Q. You’ve read the statistics on the level of care provided today -- doctors provide appropriate preventive care only 50 percent of the time, effective chronic care 60 percent of the time, and evidence-based acute care only 70 percent of the time. What do you think prevents doctors from delivering the right care 100 percent of the time?

A: It’s different things in different cases. I think there is an uneasy mix between what we think of as the human elements of medical care that require subjective careful personal consideration, and the systematic industrial elements that demand standardization and precision. All too often the human elements of health care are reduced to an industrial style examination mill where overloaded doctors get little time with individual patients, while those processes that could benefit from strict oversight and standardization are kept loose to give doctors a traditional sense of being individuals. This curious reversal is frustrating to doctors and ultimately dangerous to patients.

Q. How much responsibility do individuals have in ensuring the quality of health care for themselves and their families?

A: Individuals should take total responsibility, in a fundamentally informed and aggressive way to get the maximum quality of health care. That doesn’t absolve the responsibility of health care professionals to do their jobs correctly. Aggressive consumers are the first step toward a truly accountable system.

Q. The business sector has become far more active in health care issues in general. Are you surprised at the level of their engagement and what do you think motivates their interest?

A: The good news is that profit-oriented businesses are running the numbers and seeing that an ability to control and project quality transparency in health care delivery is a selling point for their facilities. The bad news is that businesses are largely lagging reactive agents in this kind of change. As these programs show, aggressive leadership from renegades profiled in our stories combined with solid foundation and business support lights the way forward.

Q. Some of the stories in the series address the growing involvement of families within care settings. What do you think is an appropriate role for families in the care of their loved ones?

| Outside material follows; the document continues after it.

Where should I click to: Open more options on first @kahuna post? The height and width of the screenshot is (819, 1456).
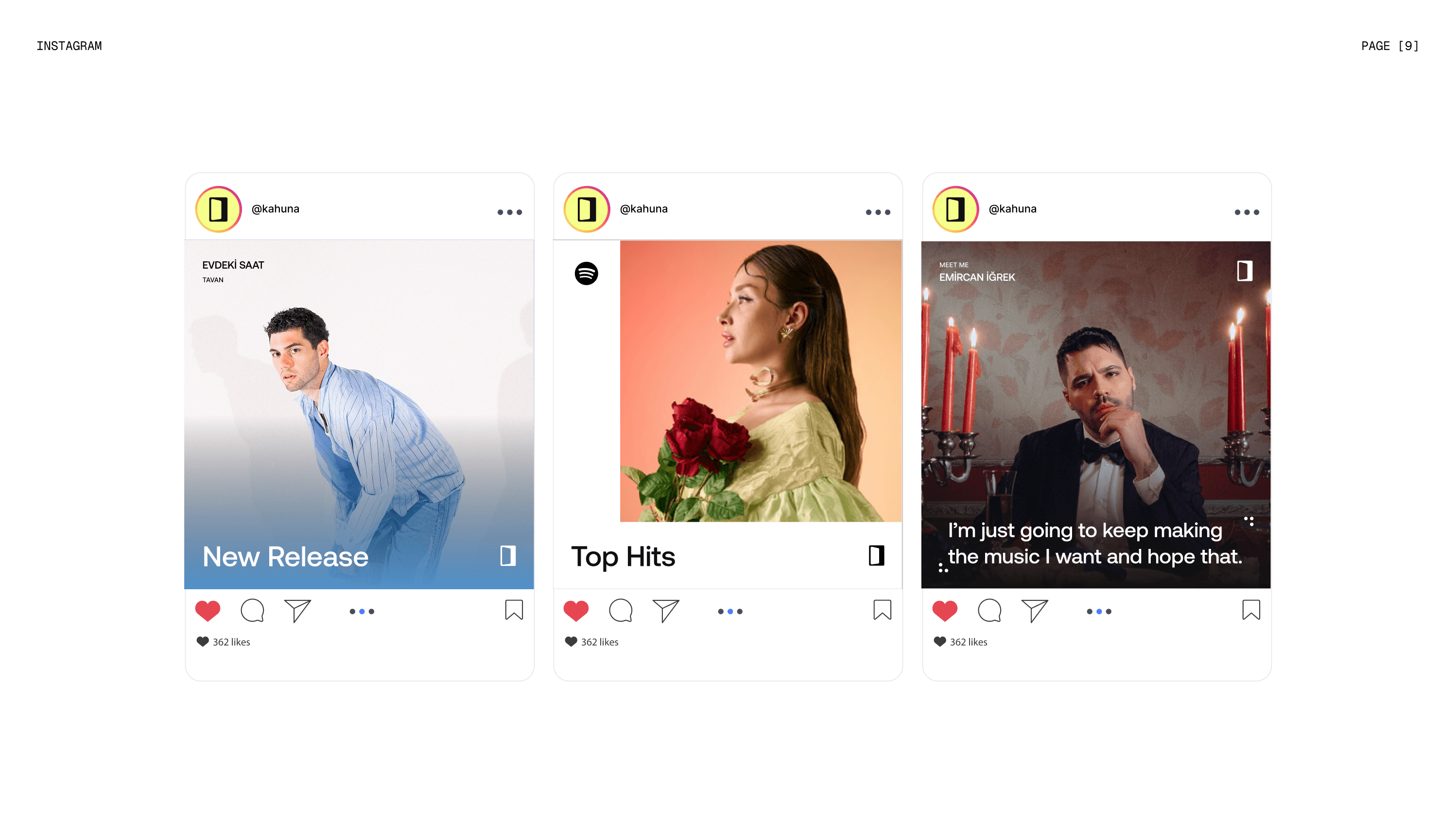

A: As someone who nearly experienced the death of his mother from a medical mistake at one of the premier hospitals in the world, I can only say that the family should have no limits of either humility, fear, or aggression in seeking answers and making sure doctors are held to task. We refused to accept that this mistake would result in the death of my mother and our informed aggression and advocacy as a family kept the doctors on task and certain that we were watching their every move. Our family even did its own policing of cleanliness in the ICU to make sure people (including hospital staff) were fully scrubbed down when they came to see my mother. Each of us carried a bottle of betadine scrub to hand to anyone who suggested they might be an exception to our rules. We handed them the bottle and pointed them to the sink. Due to our efforts and also to a medical staff invigorated by our informed advocacy and passion, my mother made a full recovery after 44 days in intensive care, for most of those days in a coma when we had no idea if she would ever wake up.

Q. How accepting do you think the health care community will be of the move for family involvement?

A: It’s unclear to me how accepting they will be. What is clear to me is that this industry should have little or no choice in the matter. As many as 100,000 people are dying unnecessarily each year. The status quo is not acceptable.